### Collected data
——————————
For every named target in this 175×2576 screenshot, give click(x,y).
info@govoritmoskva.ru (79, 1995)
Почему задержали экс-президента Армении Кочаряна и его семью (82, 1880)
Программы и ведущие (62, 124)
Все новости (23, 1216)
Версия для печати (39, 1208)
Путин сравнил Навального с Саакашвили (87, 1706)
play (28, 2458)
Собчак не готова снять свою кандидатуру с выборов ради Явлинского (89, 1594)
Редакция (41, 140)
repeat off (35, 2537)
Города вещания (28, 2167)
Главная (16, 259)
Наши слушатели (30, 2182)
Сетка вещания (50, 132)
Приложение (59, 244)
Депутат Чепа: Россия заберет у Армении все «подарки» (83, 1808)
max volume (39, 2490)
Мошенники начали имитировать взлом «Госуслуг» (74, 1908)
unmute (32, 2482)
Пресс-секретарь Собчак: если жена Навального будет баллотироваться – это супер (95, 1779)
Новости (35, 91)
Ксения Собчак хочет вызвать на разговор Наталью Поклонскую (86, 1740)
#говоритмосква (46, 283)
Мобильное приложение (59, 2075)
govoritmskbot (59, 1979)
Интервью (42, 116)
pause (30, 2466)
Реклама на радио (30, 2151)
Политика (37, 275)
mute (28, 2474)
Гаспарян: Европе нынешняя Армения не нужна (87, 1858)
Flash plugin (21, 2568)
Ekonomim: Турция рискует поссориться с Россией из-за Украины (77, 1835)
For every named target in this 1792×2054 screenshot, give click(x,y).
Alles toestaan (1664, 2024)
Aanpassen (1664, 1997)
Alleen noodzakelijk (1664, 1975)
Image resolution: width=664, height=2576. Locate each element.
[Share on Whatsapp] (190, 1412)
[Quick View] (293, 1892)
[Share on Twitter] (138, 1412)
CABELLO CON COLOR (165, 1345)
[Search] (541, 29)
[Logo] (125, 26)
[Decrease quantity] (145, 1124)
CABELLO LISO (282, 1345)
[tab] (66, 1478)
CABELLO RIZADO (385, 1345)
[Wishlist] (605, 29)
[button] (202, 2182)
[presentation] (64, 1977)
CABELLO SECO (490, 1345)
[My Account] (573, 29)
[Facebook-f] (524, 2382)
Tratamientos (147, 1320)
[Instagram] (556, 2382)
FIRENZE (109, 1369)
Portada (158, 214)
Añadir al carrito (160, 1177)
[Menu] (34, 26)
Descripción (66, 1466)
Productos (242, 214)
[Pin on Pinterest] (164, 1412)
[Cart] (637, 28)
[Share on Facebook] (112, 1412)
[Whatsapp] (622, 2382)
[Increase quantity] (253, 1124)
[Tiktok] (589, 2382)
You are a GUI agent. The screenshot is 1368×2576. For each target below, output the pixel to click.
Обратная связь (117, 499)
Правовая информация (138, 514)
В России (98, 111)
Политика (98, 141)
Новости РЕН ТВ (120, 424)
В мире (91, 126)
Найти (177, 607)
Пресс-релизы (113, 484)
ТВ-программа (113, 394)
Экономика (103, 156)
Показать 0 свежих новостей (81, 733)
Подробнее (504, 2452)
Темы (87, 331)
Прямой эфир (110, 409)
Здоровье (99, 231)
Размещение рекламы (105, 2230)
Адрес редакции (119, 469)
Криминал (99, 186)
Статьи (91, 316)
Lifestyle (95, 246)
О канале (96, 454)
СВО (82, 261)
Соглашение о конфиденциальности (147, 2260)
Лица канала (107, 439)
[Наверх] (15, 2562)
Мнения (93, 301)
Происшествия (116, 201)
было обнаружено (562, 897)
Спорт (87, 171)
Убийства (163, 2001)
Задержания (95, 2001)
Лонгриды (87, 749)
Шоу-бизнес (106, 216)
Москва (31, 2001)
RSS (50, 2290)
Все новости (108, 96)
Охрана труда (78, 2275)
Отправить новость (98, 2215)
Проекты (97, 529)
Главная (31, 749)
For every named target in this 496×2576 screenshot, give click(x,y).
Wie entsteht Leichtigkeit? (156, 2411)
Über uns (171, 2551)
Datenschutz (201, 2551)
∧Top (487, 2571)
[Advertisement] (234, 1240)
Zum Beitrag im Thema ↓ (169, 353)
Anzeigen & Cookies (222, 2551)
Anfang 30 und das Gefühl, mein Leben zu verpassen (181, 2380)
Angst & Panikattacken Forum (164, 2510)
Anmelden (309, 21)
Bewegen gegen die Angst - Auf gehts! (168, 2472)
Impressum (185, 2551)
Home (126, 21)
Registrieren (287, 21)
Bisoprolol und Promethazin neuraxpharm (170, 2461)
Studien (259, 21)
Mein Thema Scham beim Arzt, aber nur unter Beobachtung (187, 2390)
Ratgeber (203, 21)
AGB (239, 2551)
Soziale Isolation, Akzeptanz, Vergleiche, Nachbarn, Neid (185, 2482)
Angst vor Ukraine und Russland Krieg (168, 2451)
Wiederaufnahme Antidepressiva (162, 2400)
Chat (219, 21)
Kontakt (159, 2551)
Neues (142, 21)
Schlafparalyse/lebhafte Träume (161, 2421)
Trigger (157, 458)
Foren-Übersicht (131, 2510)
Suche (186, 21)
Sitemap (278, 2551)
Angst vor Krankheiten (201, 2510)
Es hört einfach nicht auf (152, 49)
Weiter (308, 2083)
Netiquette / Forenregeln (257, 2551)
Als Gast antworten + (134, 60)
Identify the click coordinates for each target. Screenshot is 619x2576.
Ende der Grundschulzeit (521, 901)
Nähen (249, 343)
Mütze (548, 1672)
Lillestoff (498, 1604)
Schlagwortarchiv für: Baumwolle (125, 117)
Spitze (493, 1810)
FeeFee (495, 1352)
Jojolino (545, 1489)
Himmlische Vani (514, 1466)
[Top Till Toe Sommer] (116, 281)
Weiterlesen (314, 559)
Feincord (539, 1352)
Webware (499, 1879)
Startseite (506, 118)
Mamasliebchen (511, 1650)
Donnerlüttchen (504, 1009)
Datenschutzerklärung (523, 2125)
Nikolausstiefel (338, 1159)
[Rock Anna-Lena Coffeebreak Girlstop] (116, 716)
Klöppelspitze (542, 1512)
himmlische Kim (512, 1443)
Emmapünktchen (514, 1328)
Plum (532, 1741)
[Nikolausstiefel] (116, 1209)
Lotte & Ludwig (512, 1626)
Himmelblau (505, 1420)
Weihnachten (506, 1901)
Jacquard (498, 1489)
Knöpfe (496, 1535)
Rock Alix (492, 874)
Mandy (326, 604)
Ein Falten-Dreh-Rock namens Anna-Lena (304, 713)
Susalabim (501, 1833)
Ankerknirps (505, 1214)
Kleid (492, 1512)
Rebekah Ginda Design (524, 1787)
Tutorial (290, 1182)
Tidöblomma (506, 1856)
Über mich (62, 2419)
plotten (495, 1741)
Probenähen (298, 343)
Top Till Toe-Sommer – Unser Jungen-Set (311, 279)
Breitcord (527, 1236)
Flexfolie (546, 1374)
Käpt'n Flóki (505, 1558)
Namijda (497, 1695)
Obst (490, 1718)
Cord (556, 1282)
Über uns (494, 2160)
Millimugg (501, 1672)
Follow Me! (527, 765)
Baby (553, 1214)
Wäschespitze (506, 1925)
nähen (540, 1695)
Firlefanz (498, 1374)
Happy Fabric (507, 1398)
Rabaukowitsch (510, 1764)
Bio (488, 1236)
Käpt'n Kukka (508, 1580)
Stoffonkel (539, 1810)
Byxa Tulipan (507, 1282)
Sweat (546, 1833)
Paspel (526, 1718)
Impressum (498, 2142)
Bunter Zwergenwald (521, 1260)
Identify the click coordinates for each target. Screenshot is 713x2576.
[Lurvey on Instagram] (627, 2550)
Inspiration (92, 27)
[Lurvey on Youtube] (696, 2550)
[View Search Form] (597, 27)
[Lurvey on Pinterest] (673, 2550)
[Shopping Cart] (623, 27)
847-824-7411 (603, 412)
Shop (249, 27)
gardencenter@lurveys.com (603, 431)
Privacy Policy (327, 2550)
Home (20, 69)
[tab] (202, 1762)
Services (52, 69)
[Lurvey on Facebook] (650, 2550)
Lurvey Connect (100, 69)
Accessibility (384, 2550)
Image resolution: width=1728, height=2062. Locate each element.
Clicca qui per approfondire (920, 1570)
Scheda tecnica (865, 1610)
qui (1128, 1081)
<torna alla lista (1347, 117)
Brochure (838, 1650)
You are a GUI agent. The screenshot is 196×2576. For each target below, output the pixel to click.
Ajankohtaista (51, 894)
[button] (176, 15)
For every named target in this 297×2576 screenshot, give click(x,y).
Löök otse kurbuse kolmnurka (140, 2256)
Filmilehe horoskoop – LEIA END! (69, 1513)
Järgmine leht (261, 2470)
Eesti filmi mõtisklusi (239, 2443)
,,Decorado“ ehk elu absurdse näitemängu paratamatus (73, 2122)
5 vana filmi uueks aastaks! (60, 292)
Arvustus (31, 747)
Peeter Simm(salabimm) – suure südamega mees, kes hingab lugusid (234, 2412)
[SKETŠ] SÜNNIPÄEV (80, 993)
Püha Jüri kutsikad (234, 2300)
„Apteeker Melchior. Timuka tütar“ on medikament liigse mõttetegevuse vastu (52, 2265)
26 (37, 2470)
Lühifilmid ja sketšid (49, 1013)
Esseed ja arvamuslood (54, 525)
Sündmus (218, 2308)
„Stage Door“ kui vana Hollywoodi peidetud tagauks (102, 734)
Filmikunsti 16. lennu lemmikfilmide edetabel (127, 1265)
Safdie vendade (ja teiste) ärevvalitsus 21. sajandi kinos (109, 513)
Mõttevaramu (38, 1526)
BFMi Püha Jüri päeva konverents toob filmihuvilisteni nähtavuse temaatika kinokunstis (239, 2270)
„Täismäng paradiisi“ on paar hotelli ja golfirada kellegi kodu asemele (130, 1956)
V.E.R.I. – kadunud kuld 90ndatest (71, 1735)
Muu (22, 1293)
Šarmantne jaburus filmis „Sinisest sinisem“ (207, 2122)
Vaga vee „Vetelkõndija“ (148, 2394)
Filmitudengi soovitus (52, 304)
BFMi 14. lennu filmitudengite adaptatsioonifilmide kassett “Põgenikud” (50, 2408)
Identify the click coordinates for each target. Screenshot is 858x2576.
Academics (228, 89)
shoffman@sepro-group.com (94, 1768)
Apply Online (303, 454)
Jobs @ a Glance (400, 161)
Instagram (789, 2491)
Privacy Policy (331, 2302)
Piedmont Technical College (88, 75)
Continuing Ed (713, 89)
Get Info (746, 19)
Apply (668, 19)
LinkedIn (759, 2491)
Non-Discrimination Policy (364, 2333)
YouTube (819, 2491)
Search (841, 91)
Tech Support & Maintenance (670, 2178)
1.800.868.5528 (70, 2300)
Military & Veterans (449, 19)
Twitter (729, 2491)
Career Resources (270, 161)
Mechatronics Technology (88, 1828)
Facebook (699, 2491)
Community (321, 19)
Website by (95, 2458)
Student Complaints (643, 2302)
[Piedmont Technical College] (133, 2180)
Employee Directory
——————————
### ASSIGNMENT
Copy only this part of the entries above: the line with "Интервью (42, 116)", the line with "[presentation] (64, 1977)", and the lines between, all exactly as written.

### SOLUTION FOR THIS EXERCISE
Интервью (42, 116)
pause (30, 2466)
Реклама на радио (30, 2151)
Политика (37, 275)
mute (28, 2474)
Гаспарян: Европе нынешняя Армения не нужна (87, 1858)
Flash plugin (21, 2568)
Ekonomim: Турция рискует поссориться с Россией из-за Украины (77, 1835)
For every named target in this 1792×2054 screenshot, give click(x,y).
Alles toestaan (1664, 2024)
Aanpassen (1664, 1997)
Alleen noodzakelijk (1664, 1975)
Image resolution: width=664, height=2576. Locate each element.
[Share on Whatsapp] (190, 1412)
[Quick View] (293, 1892)
[Share on Twitter] (138, 1412)
CABELLO CON COLOR (165, 1345)
[Search] (541, 29)
[Logo] (125, 26)
[Decrease quantity] (145, 1124)
CABELLO LISO (282, 1345)
[tab] (66, 1478)
CABELLO RIZADO (385, 1345)
[Wishlist] (605, 29)
[button] (202, 2182)
[presentation] (64, 1977)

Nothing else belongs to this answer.